_MATERIAL FOR THE TASK_
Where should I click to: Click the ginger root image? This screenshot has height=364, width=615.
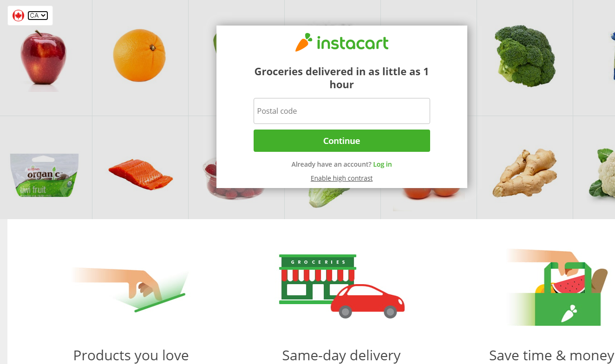525,173
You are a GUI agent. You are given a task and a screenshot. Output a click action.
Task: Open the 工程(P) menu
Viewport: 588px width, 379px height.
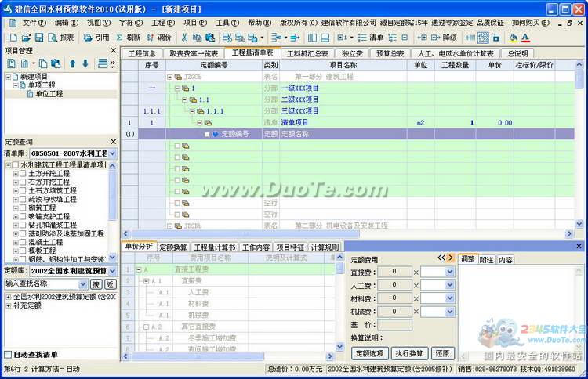(162, 23)
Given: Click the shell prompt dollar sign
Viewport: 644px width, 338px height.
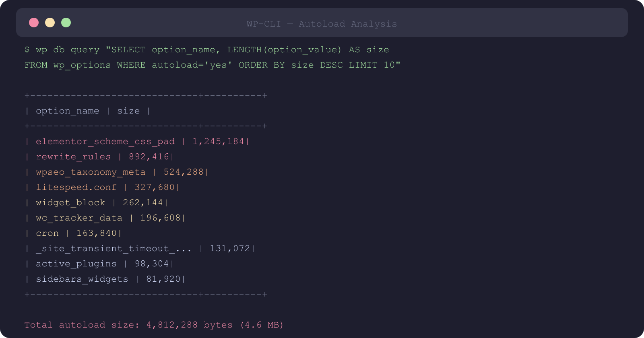Looking at the screenshot, I should tap(27, 49).
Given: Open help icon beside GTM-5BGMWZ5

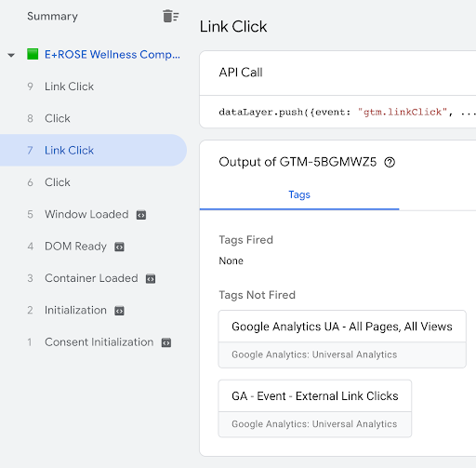Looking at the screenshot, I should tap(390, 162).
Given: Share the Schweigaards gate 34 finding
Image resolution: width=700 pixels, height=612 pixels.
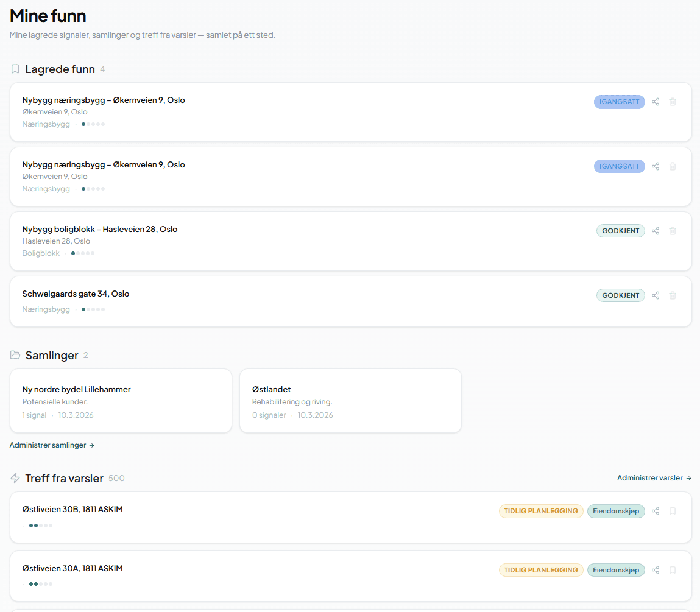Looking at the screenshot, I should (x=656, y=295).
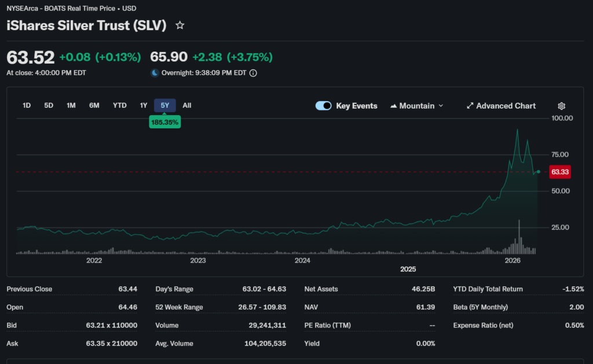Show the YTD chart range

pyautogui.click(x=119, y=105)
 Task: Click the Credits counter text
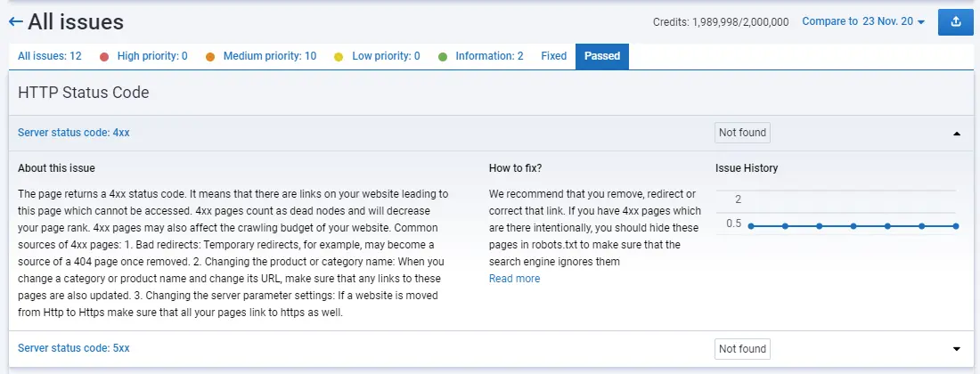[x=720, y=22]
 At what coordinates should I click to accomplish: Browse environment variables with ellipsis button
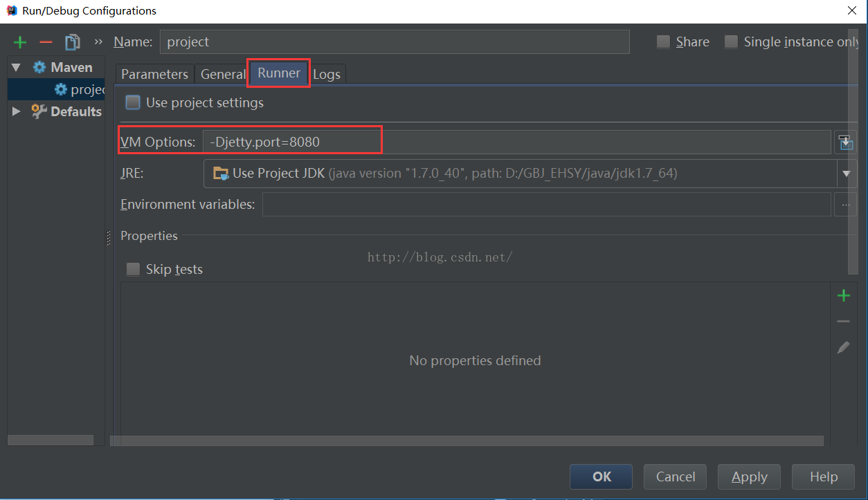845,205
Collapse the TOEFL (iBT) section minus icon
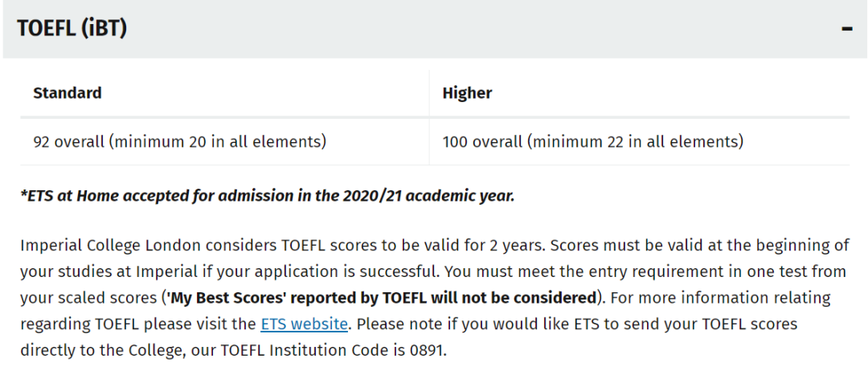 pyautogui.click(x=847, y=28)
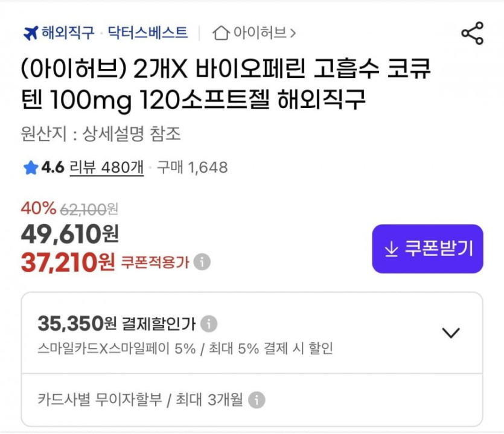This screenshot has width=504, height=434.
Task: Click the info icon beside 결제할인가
Action: 208,324
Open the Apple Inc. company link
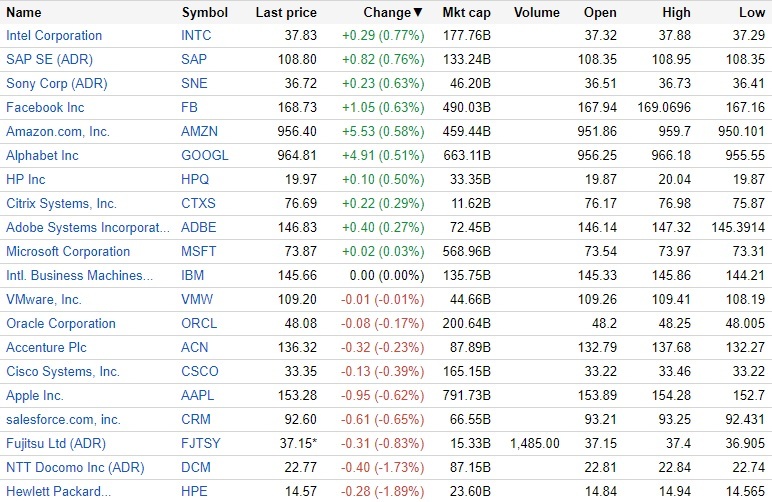Viewport: 772px width, 502px height. click(x=35, y=396)

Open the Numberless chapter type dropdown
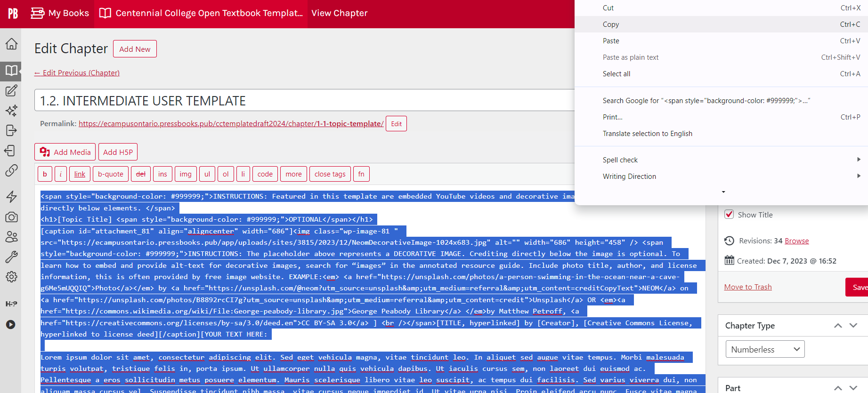(765, 349)
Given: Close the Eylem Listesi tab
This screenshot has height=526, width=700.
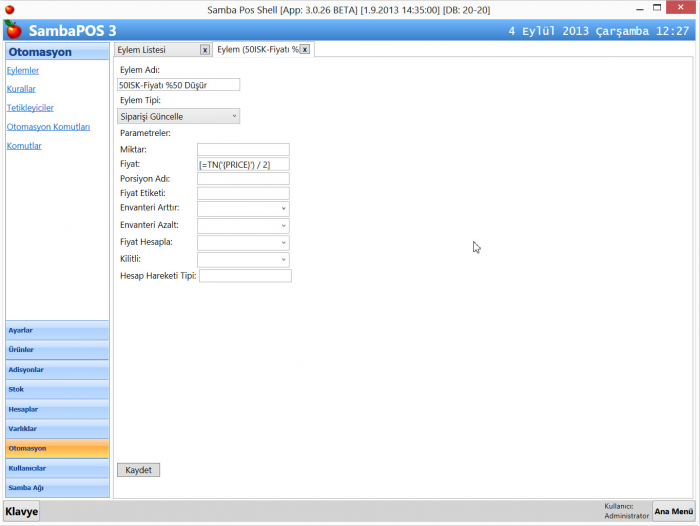Looking at the screenshot, I should (x=205, y=49).
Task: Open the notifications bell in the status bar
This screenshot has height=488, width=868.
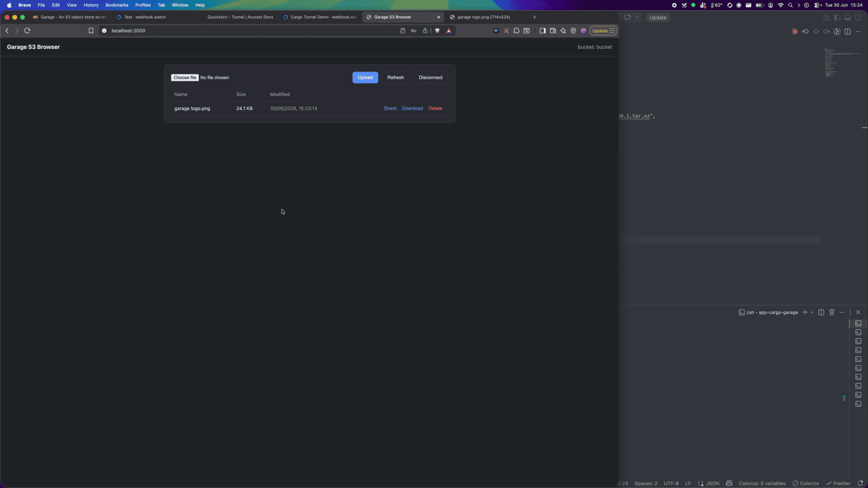Action: coord(860,483)
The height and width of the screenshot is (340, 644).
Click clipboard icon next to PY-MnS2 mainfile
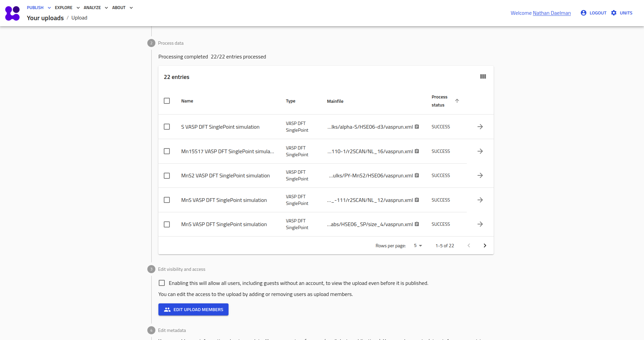417,175
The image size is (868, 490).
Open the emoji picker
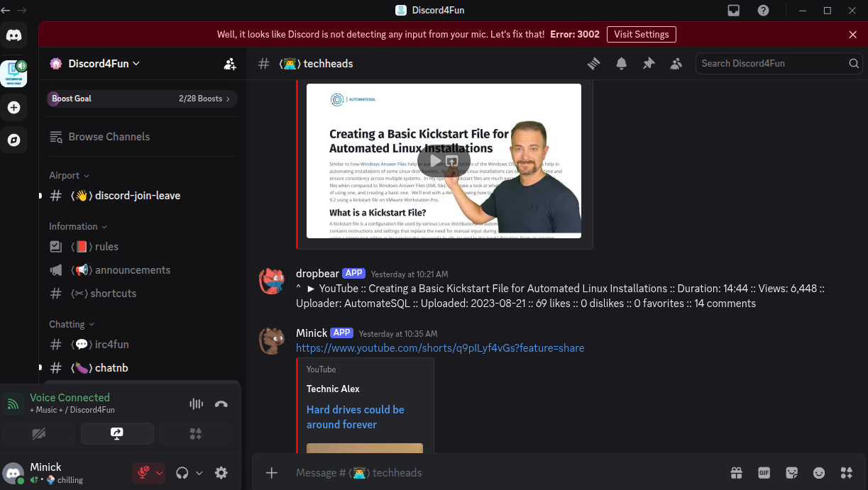pos(819,473)
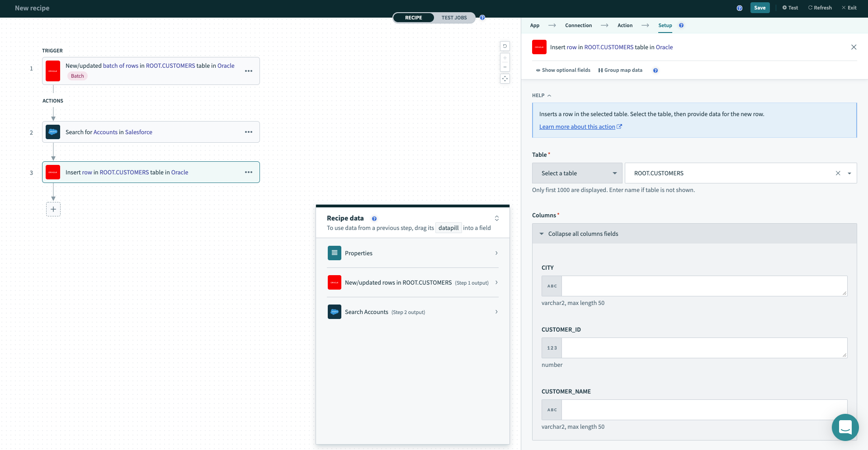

_YOUR INSTRUCTIONS_
Print the lines from the line with "The height and" to the end of the data above. Include both ends, exclude the pictures, and add nothing else.

_EXERCISE SOLUTION_
The height and width of the screenshot is (340, 644).
Click clipboard icon next to PY-MnS2 mainfile
417,175
The image size is (868, 490).
Open the emoji picker
pos(819,473)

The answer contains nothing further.